Глава V. Диалектика души
«Иванова ночь на Лысой горе» в своем роде единственное крупное программно-симфоническое произведение Мусоргского. Это — гениальное воплощение первозданной стихии народной фантазии, ее «необузданной» мощи.
Возможно, что замысел «Ивановой ночи» возник под впечатлением демонической фантастики Листа (Danse macabre) и Берлиоза (дьявольская оргия в финале Фантастической симфонии). Возможно, что известная сюжетная близость между «шабашем ведьм» Мусоргского и «дьявольской оргией» Берлиоза не случайна. Но даже при беглом сравнении обнаруживается и в замыслах, и в самой сюжетной схожести этих сочинений — их несхожесть, более того, принципиальное различие.

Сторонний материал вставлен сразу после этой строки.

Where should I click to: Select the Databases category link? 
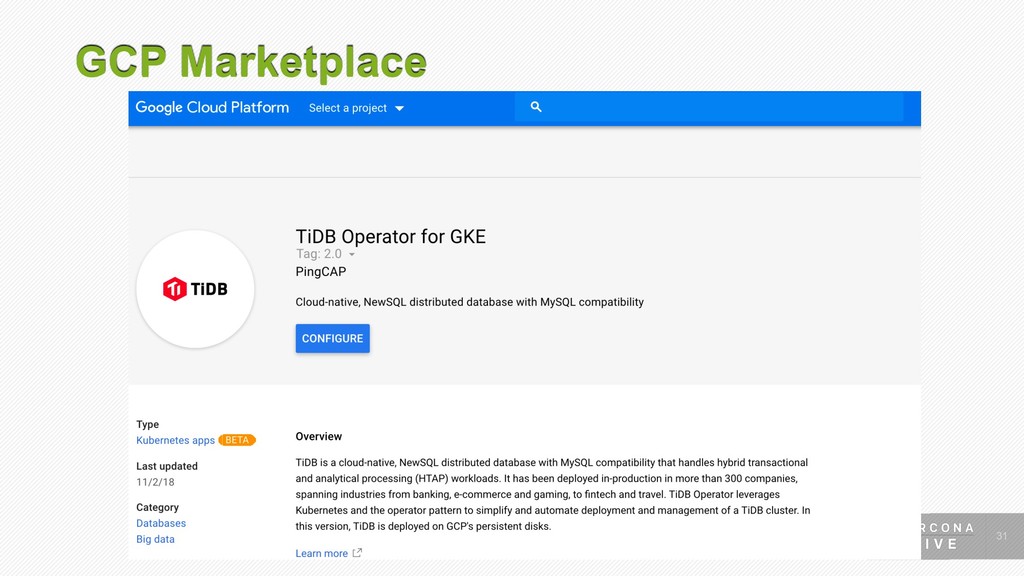(x=161, y=523)
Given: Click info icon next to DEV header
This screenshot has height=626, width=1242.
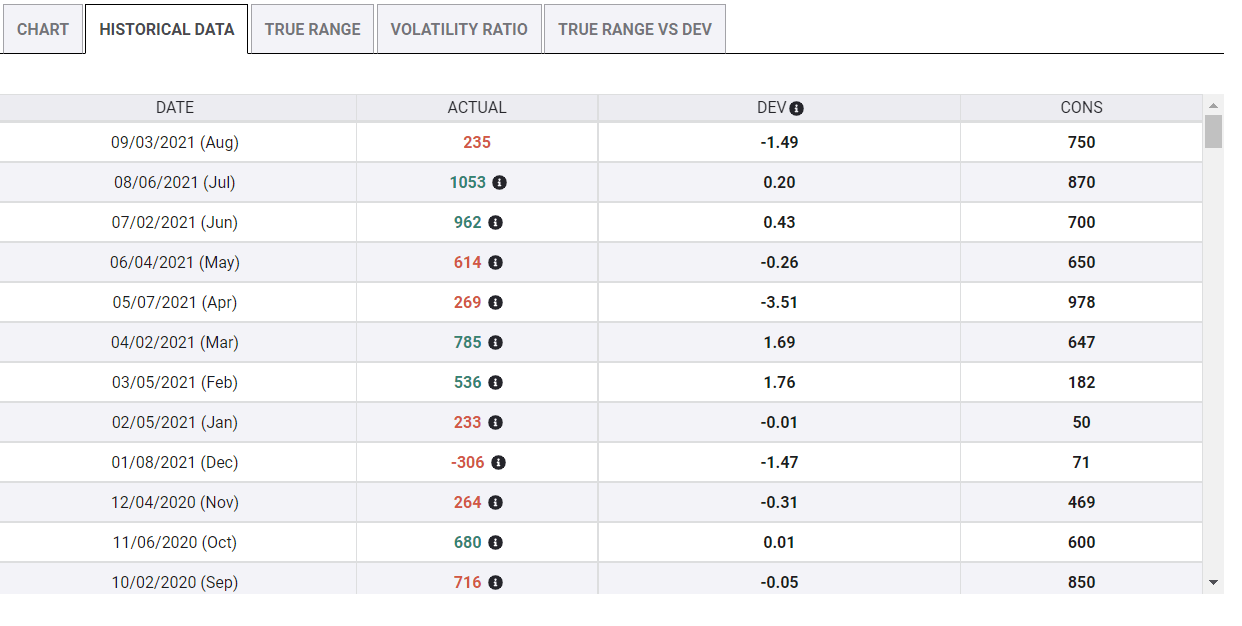Looking at the screenshot, I should coord(797,108).
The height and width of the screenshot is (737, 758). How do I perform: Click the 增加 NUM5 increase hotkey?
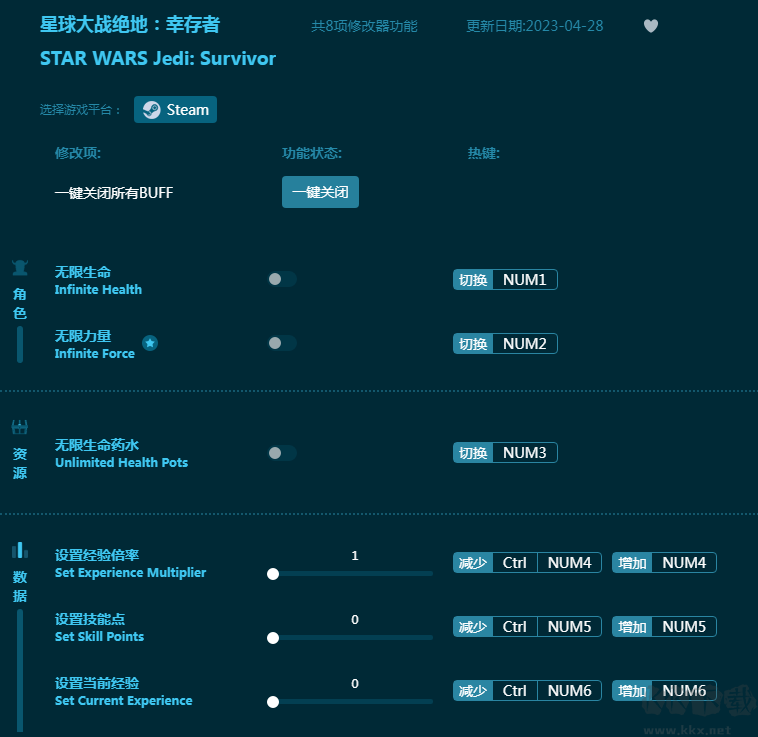pyautogui.click(x=664, y=627)
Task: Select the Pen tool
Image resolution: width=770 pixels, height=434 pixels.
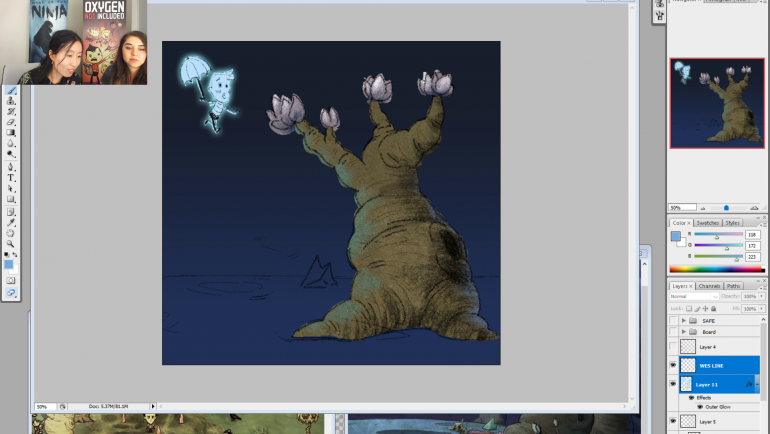Action: click(11, 167)
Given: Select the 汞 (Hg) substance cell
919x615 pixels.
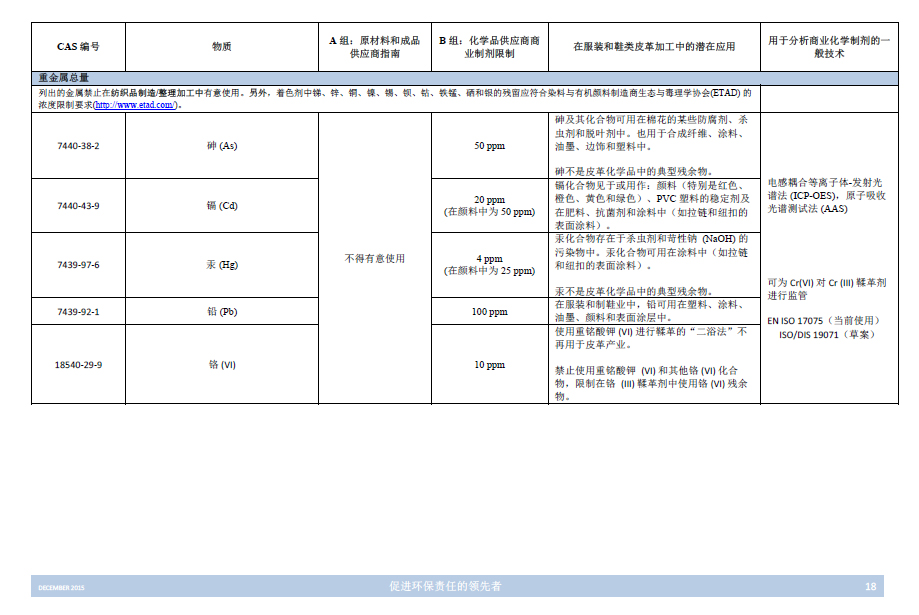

Различие не только в материале, в национальной природе тематизма, в характере его разработки, но и в идейной направленности образного содержания. Дьявольская фантасмагория в финале берлиозовой симфонии (навеянная «Пляской ведьм» Гюго и «Вальпургиевой ночью» Гёте) рисуется как катастрофа «больной души» разочарованного романтического героя, страшный кошмар его «раздвоенного и потрясенного сознания». Совсем иное в «Ивановой ночи» Мусоргского. Замысел его по идее очень прост — «верное воспроизведение народной фантазии», и ему чужды романтические неистовства «мелодрамы ужасов».
Для Мусоргского, как и для Гоголя, поверья и предания старины, древнее устное творчество народа — неотъемлемая часть его быта и — шире — его исторического и психологического бытия. Воссоздавая с простодушной точностью мифическое действо и разгул бесовщины на Лысой горе, он допытывается реального смысла древних легенд и преданий, отложившихся в народной фантазии. И если вдуматься в высказывания самого Мусоргского, в план и характер композиции «Ивановой ночи», то нетрудно понять, что во всем этом нереальном, колдовском действе на Лысой горе, с «поганой славой Сатане» и буйным шабашем ведьм, он улавливал вполне реальное пародийно-сатирическое изображение земных владык. Так, во всяком случае, воспринимается «верное воспроизведение народной фантазии» в симфонической картине Мусоргского. Социальный подтекст его «Ведьм» не подлежит сомнению. Что же касается видимых связей с дьявольской оргией из Фантастической симфонии Берлиоза, то они свидетельствуют не о влиянии, а скорей о «симпатии по контрасту».
Сочиняя «Иванову ночь», Мусоргский, по собственному признанию, испытывал творческое наслаждение. Удовлетворенный работою, он твердо надеялся, что пьеса будет исполнена, хотя и предчувствовал, что без споров и «отеческой ругани» дело не обойдется. Но ему не суждено было услышать сочинение, которое так его радовало. «Отеческая ругань» воспоследовала раньше, чем он думал, и не от Кюи, а от самого Балакирева, беспощадно забраковавшего готовую партитуру «Ивановой ночи». Балакирев потребовал полной переработки всего сочинения, на что Мусоргский согласиться не мог и не хотел — творческая убежденность в своей правоте делала его непоколебимым. Пережить этот удар было нелегко, однако он не сдался.
Признаваясь в «авторской хандре», охватившей его после жесткого приговора над «Ивановой ночью», Мусоргский писал Балакиреву: «Я считал, считаю и не перестану считать эту вещь порядочной и такой именно, в которой я, после самостоятельных мелочей, впервые выступил самостоятельно в крупной вещи.— Хандра эта прошла, как проходит многое, я свыкся с моим авторским положением и в настоящее время принимаюсь за новую работу, ибо сосновый воздух меня очень хорошо подзадоривает на труд.— Согласитесь Вы, друг мой, или нет, дать моих ведьм, т. е. услышу я их или нет, я не изменю ничего в общем плане и обработке, тесно связанных с содержанием картины и выполненных искренно, без притворства и подражания.— Каждый автор помнит настроение, при котором сложилось его произведение и выполнилось, и это чувство или воспоминание былого настроения много поддерживает его личный критериум,— Я выполнил свою задачу как мог,— по силам». Мусоргского возмущала не критика, а диктаторская нетерпимость Балакирева, навязывавшего автору собственное толкование пьесы — и в замысле и в его выполнении (вплоть до выбора тем и тональностей).